Gather every line from the rows below that contains the word "Palace".

(Rows for finding displayed items)
§
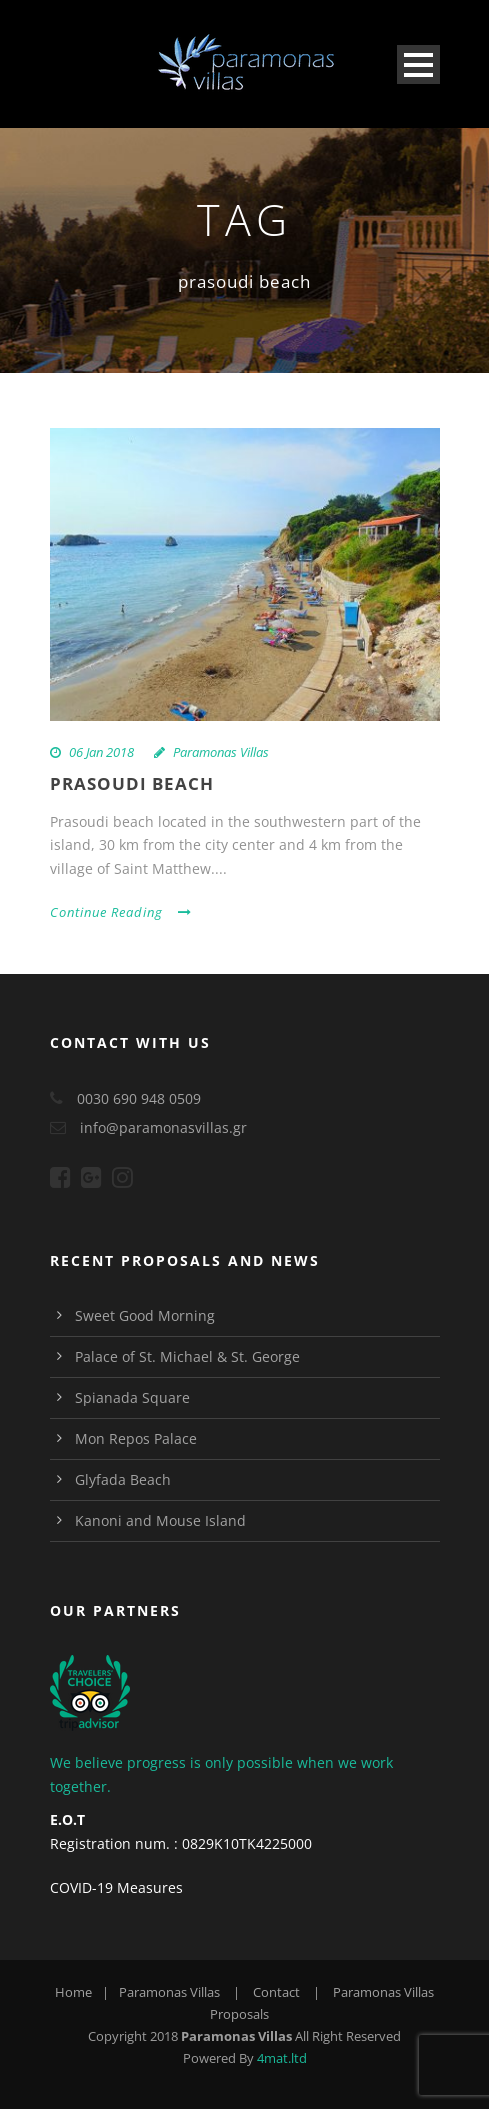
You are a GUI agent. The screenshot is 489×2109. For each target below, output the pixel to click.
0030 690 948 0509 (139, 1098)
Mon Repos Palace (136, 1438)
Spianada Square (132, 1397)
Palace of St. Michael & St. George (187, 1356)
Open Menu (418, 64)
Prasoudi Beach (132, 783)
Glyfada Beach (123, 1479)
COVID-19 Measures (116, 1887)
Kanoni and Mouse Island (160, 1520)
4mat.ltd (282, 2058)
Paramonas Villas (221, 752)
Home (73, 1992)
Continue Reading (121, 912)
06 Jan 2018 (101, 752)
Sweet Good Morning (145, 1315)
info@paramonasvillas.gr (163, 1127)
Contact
§
**FINISHED EXERCISE:**
Mon Repos Palace (136, 1438)
Palace of St. Michael & St. George (187, 1356)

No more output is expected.